This free bandwidth does come with an element of risk. Once you are
associated to an access point, you are on the same network as others
connected to the same access point, in the same way as plugging into
the same network segment. A simple network discovery will show who else
is connected….and from there an unscrupulous user could try and
access your machine. This may not be deliberate – a Trojan may
automatically be scanning in the background for, and trying to infect
other machines. In addition to the possibility of direct attack, your
data is probably going to be “clear text” – not encrypted.
So what issues do we face when using public ‘hotspots’?
- Clear text data – by its very nature a hotspot will not have
any encryption or security on it. It is there to enable as many people
as possible to connect, as easily as possible. To offer a pre-shared
security key is impractical, and the more people have a key, the less
valuable a key is. What does this mean? Well if you are sending email,
someone on that network will be able to see, and read that data. It is
a bit like handing a postcard over a post office counter. Everyone in
the post office can read it. So you really would not write anything
confidential on it. To say “Hi, having a wonderful time, wish you were
here” is not exactly top secret. You may not want to put all your
credit card information on it!
- Most web traffic is, by its very nature clear text. Most web
sites will switch to secure, encrypted HTTPS traffic when doing
commercial transactions. Web mail is normally in the clear…How can
you tell if you have changed? Look for the little padlock in your
- If you are using business email, we strongly recommend using a
VPN (Virtual Private Network) between you and the business mail server.
This should be provided by the business. This normally is a security
overlay on your traffic. This will encrypt data and ensure no
eavesdroppers read it.
- Your PC needs to have a personal firewall installed, and
switched on. A basic firewall is provided within Windows now. Use it!
This stops unauthorised access on to the PC.
- Many businesses will add an additional personal firewall. The
clever ones will actually change the policy based upon your location,
which will control the flow of data in and out of your PC in accordance
with your policy.
- Ensure your anti-virus software is installed, up-to-date and working! This will defend against known virus or Trojan attacks.

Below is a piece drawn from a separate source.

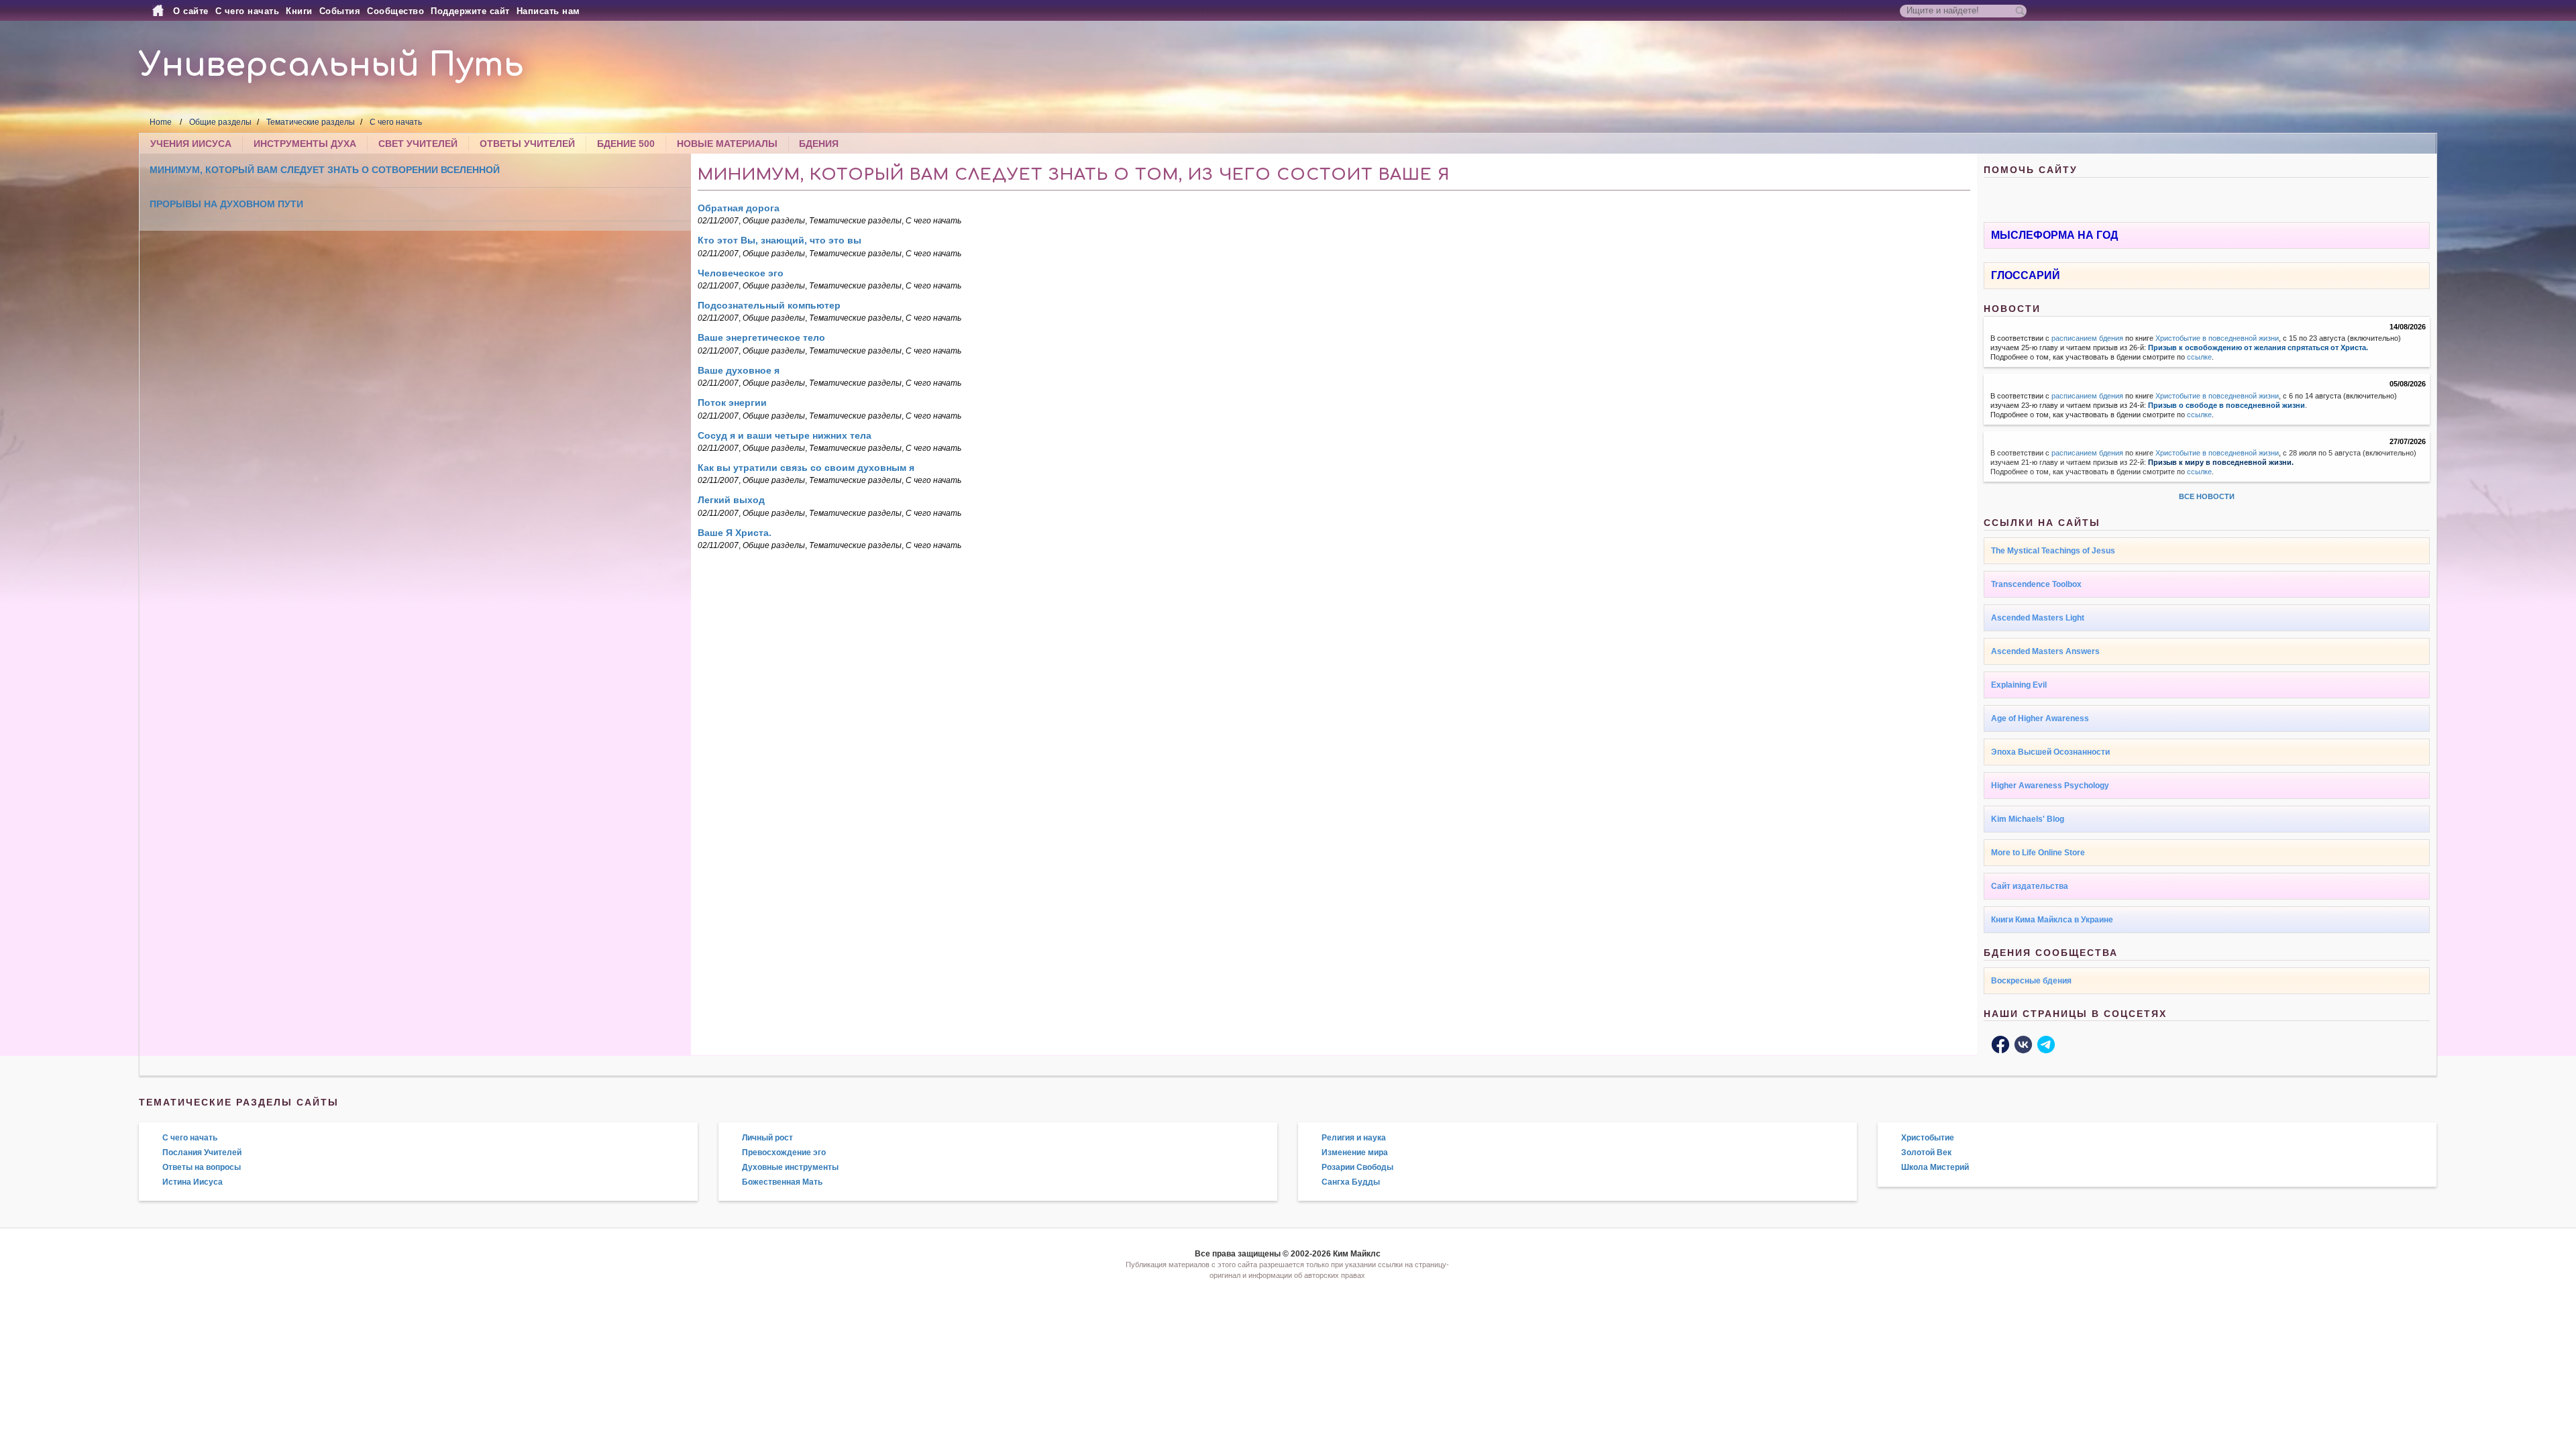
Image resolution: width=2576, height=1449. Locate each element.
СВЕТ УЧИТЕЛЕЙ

- Turn off ad-hoc networking – WiFi has two methods of working –
ad hoc and infrastructure. Infrastructure is when your PC connects to
an Access Point, and then on to a wired network. Ad-hoc is when two
PC’s communicate to each other directly without an Access Point. You
really should ensure no one can network directly, unless there is a
- Shoulder surfing. Always be aware who is watching you. Don’t
sit with your back to a crowd or window inviting unwanted snoopers to
see you type your password or read your documents.
- Think about the length of time you are connected. As a
precaution, prepare messages off line and only connect to send and
receive. This will reduce the window of opportunity for someone to
capture your data.
- Lastly, when accessing a hot spot be aware of hot spot high
jacking. This is when a fake access point is used to fool you into
connecting to it. It will record all traffic from your system. This
type of attack is mainly used in internet cafes since access is open.
Always try and make sure you connect to genuine access points.